• _Stated goal_: Convert the records below into a JSON list of strings, one string per line, leaving out blank lines.

• _Data for this task_:
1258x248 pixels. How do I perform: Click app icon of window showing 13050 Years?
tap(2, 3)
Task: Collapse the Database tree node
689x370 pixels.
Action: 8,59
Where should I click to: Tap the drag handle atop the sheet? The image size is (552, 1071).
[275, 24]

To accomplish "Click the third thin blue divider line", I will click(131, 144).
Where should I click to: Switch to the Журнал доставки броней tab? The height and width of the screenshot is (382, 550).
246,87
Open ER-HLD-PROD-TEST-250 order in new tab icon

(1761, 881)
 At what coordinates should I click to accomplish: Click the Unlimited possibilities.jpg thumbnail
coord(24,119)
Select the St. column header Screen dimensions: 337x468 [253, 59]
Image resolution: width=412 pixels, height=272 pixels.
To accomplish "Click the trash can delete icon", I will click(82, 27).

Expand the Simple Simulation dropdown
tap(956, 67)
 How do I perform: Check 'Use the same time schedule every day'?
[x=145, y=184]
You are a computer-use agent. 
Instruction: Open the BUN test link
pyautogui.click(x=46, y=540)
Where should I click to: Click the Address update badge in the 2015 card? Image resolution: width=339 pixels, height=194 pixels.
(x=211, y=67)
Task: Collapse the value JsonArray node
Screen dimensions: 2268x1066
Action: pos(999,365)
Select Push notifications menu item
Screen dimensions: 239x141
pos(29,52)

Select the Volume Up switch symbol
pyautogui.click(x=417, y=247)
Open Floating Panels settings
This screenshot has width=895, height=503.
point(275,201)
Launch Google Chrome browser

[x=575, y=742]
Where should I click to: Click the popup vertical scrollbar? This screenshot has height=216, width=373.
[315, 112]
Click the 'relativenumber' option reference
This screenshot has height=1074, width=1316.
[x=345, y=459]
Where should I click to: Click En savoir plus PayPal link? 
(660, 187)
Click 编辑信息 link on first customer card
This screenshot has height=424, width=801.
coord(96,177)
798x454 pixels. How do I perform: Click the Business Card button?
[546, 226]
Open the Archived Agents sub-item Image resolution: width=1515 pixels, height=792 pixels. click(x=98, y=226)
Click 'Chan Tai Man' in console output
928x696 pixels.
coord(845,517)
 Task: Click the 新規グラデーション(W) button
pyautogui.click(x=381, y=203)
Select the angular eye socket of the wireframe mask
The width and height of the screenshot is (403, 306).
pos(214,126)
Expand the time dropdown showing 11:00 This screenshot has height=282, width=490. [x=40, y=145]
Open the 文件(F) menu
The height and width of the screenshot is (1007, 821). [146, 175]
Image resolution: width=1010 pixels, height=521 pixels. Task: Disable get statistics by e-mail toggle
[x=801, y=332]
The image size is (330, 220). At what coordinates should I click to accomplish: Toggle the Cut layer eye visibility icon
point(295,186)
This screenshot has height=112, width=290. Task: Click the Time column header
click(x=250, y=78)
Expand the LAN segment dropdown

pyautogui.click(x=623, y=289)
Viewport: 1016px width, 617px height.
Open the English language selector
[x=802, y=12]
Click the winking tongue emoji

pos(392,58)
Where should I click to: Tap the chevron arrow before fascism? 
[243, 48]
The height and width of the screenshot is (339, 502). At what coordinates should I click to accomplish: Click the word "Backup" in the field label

• _Answer in full_:
[
  "1258x248 pixels. How do I perform: Click app icon of window showing 13050 Years?",
  "tap(2, 3)",
  "Task: Collapse the Database tree node",
  "689x370 pixels.",
  "Action: 8,59",
  "Where should I click to: Tap the drag handle atop the sheet? The image size is (552, 1071).",
  "[275, 24]",
  "To accomplish \"Click the third thin blue divider line\", I will click(131, 144).",
  "Where should I click to: Switch to the Журнал доставки броней tab? The height and width of the screenshot is (382, 550).",
  "246,87",
  "Open ER-HLD-PROD-TEST-250 order in new tab icon",
  "(1761, 881)",
  " At what coordinates should I click to accomplish: Click the Unlimited possibilities.jpg thumbnail",
  "coord(24,119)",
  "Select the St. column header Screen dimensions: 337x468 [253, 59]",
  "Image resolution: width=412 pixels, height=272 pixels.",
  "To accomplish \"Click the trash can delete icon\", I will click(82, 27).",
  "Expand the Simple Simulation dropdown",
  "tap(956, 67)",
  " How do I perform: Check 'Use the same time schedule every day'?",
  "[x=145, y=184]",
  "You are a computer-use agent. ",
  "Instruction: Open the BUN test link",
  "pyautogui.click(x=46, y=540)",
  "Where should I click to: Click the Address update badge in the 2015 card? Image resolution: width=339 pixels, height=194 pixels.",
  "(x=211, y=67)",
  "Task: Collapse the value JsonArray node",
  "Screen dimensions: 2268x1066",
  "Action: pos(999,365)",
  "Select Push notifications menu item",
  "Screen dimensions: 239x141",
  "pos(29,52)",
  "Select the Volume Up switch symbol",
  "pyautogui.click(x=417, y=247)",
  "Open Floating Panels settings",
  "This screenshot has width=895, height=503.",
  "point(275,201)",
  "Launch Google Chrome browser",
  "[x=575, y=742]",
  "Where should I click to: Click the popup vertical scrollbar? This screenshot has height=216, width=373.",
  "[315, 112]",
  "Click the 'relativenumber' option reference",
  "This screenshot has height=1074, width=1316.",
  "[x=345, y=459]",
  "Where should I click to: Click En savoir plus PayPal link? ",
  "(660, 187)",
  "Click 编辑信息 link on first customer card",
  "This screenshot has height=424, width=801.",
  "coord(96,177)",
  "798x454 pixels. How do I perform: Click the Business Card button?",
  "[546, 226]",
  "Open the Archived Agents sub-item Image resolution: width=1515 pixels, height=792 pixels. click(x=98, y=226)",
  "Click 'Chan Tai Man' in console output",
  "928x696 pixels.",
  "coord(845,517)",
  " Task: Click the 新規グラデーション(W) button",
  "pyautogui.click(x=381, y=203)",
  "Select the angular eye socket of the wireframe mask",
  "The width and height of the screenshot is (403, 306).",
  "pos(214,126)",
  "Expand the time dropdown showing 11:00 This screenshot has height=282, width=490. [x=40, y=145]",
  "Open the 文件(F) menu",
  "The height and width of the screenshot is (1007, 821). [146, 175]",
  "Image resolution: width=1010 pixels, height=521 pixels. Task: Disable get statistics by e-mail toggle",
  "[x=801, y=332]",
  "The image size is (330, 220). At what coordinates should I click to accomplish: Toggle the Cut layer eye visibility icon",
  "point(295,186)",
  "This screenshot has height=112, width=290. Task: Click the Time column header",
  "click(x=250, y=78)",
  "Expand the LAN segment dropdown",
  "pyautogui.click(x=623, y=289)",
  "Viewport: 1016px width, 617px height.",
  "Open the English language selector",
  "[x=802, y=12]",
  "Click the winking tongue emoji",
  "pos(392,58)",
  "Where should I click to: Tap the chevron arrow before fascism? ",
  "[243, 48]",
  "The height and width of the screenshot is (339, 502). At what coordinates should I click to accomplish: Click the word \"Backup\" in the field label"
]